Una aroma de café aleaba en el aire, como si perteneciera a ella, la secretaria de mi tío intentaba de eliminar su inextinguible cansancio con largos sorbos de esa energética bebida ardiente, templándola con persistentes hálitos, o así trataba, ya que sería inútil placar ese hervor suyo.
Nos dirigimos hacia el obstáculo que nunca habíamos atravesado, nosotros tres, y nuestro tío vadeó la puerta blanca, señalándonos de esperar. Los minutos pasaron, rápidos como la vida de una mariposa, aunque en esos casos solían trascurrir al contrario y al quinto minuto ya estaba afuera, frente de nosotros.

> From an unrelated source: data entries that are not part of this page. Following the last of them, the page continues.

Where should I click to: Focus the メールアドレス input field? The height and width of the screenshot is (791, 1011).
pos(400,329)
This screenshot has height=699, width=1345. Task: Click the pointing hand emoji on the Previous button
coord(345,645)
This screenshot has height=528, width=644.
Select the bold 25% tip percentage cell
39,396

- Se está despertando, vengan, pasen. - movió sus dedos hacia sí. - Sigue algo mareado por la anestesia, creo que, más o menos, hasta la hora del almuerzo seguirá así. -
Caminaba adagio, adagio, haciéndonos de guía, por el celeste pasillo, como un cielo terso, un color tan inmaculado y casto que habría aserenado cualquiera lo recorriera. En el mismo pasadizo había varias puertas cerradas, varios cuartos, pero nuestro tío se detuvo solo después de cuatros puertas, iniciando de derecha, y la abrió. El cuarto reflejaba el mismo color del pasillo, lo mismo que me transmitía, donde los pacientes peludos de ese veterinario podían relajarse también después que la anestesia habría perdido su efecto.

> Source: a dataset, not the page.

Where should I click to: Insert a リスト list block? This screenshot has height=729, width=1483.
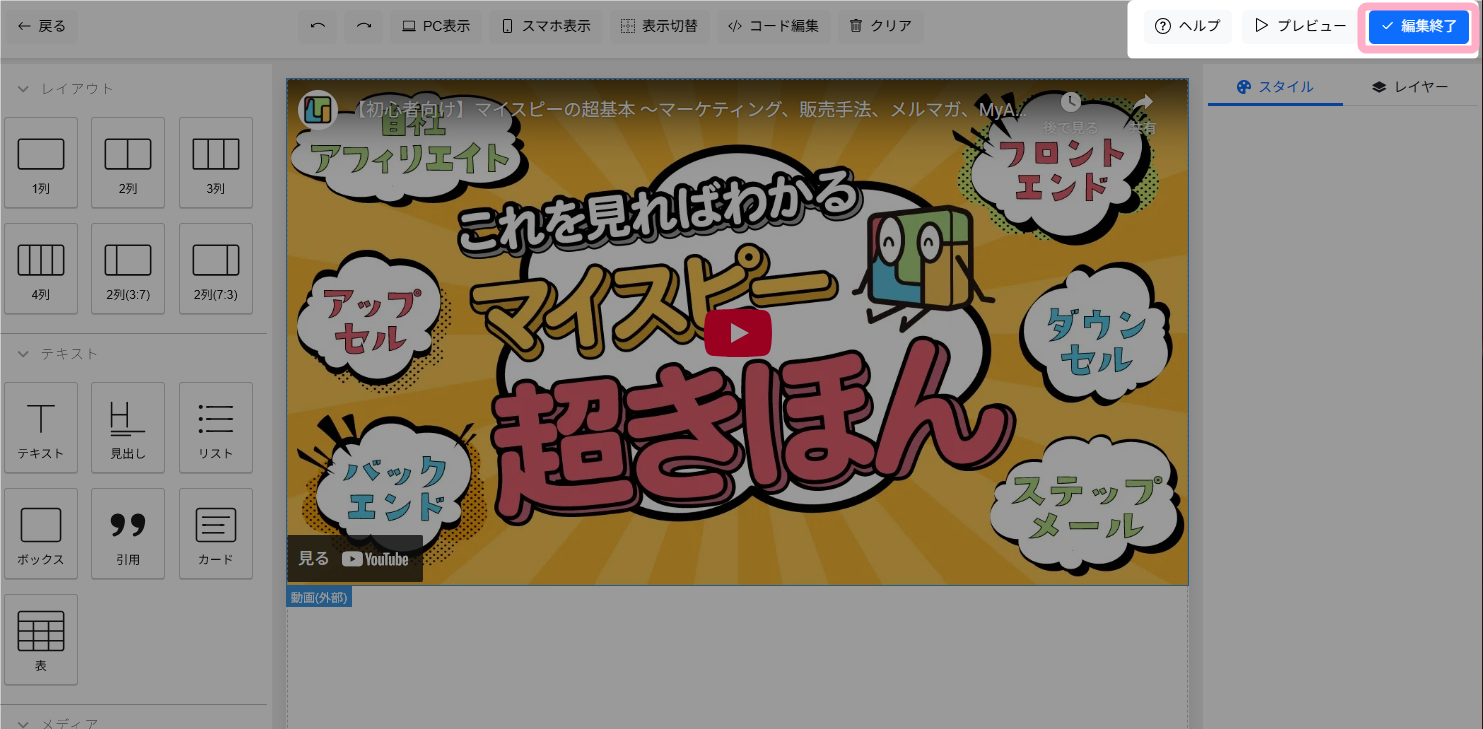(216, 428)
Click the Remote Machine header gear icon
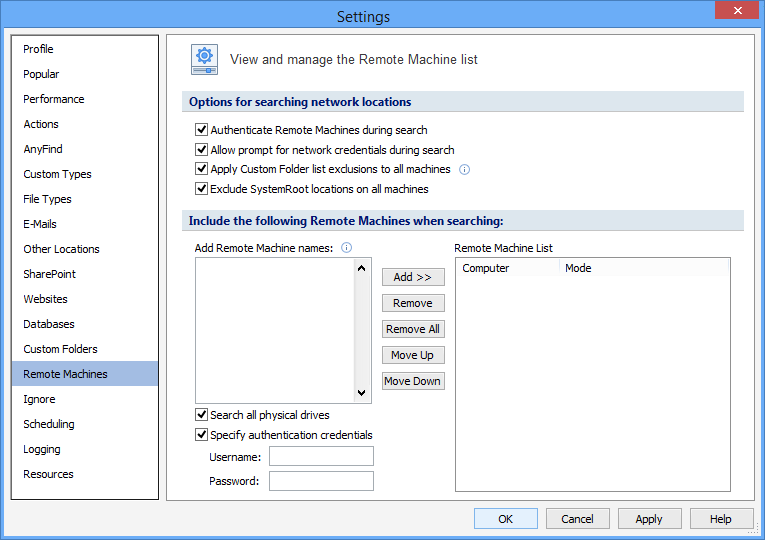 click(205, 60)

Entre las diferentes columnas de las rigurosas y fría celdas, pero más acogedor de las usadas en las perreras, en una de ellas se diferenciaba un solo perro. No por su raza o tamaño, pero por su refulgente color que pintarrajeaba su jaula como una prisión que ninguno se habría negado de alojar. Entre los ladridos y aullidos de sus similares, y de los otros que ya se habían rendido de evocar sus propios dueños con esa perenne insistencia, yacía Akamu, sigiloso y aturdido. Como alguien que superó su propio límite de tolerancia del alcohol en una fiesta “inolvidable”.